Task directions
In the listing below, please print the line that contains "This screenshot has height=591, width=936." and every line that follows it, exactly.
━━━━━ Data records ━━━━━
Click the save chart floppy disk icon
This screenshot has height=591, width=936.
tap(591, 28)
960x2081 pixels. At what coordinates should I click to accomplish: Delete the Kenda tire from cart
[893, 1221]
━━━━━
Response
This screenshot has height=591, width=936.
tap(591, 28)
960x2081 pixels. At what coordinates should I click to accomplish: Delete the Kenda tire from cart
[893, 1221]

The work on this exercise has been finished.